# Exercise requirements
Reproduce the material below line for line, without changing a single character.

# Click-target data
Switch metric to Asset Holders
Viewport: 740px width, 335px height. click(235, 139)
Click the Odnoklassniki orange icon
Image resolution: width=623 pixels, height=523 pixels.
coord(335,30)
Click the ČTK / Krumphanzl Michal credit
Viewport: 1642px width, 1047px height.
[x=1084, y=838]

# Solution below
Switch metric to Asset Holders
Viewport: 740px width, 335px height. click(235, 139)
Click the Odnoklassniki orange icon
Image resolution: width=623 pixels, height=523 pixels.
coord(335,30)
Click the ČTK / Krumphanzl Michal credit
Viewport: 1642px width, 1047px height.
[x=1084, y=838]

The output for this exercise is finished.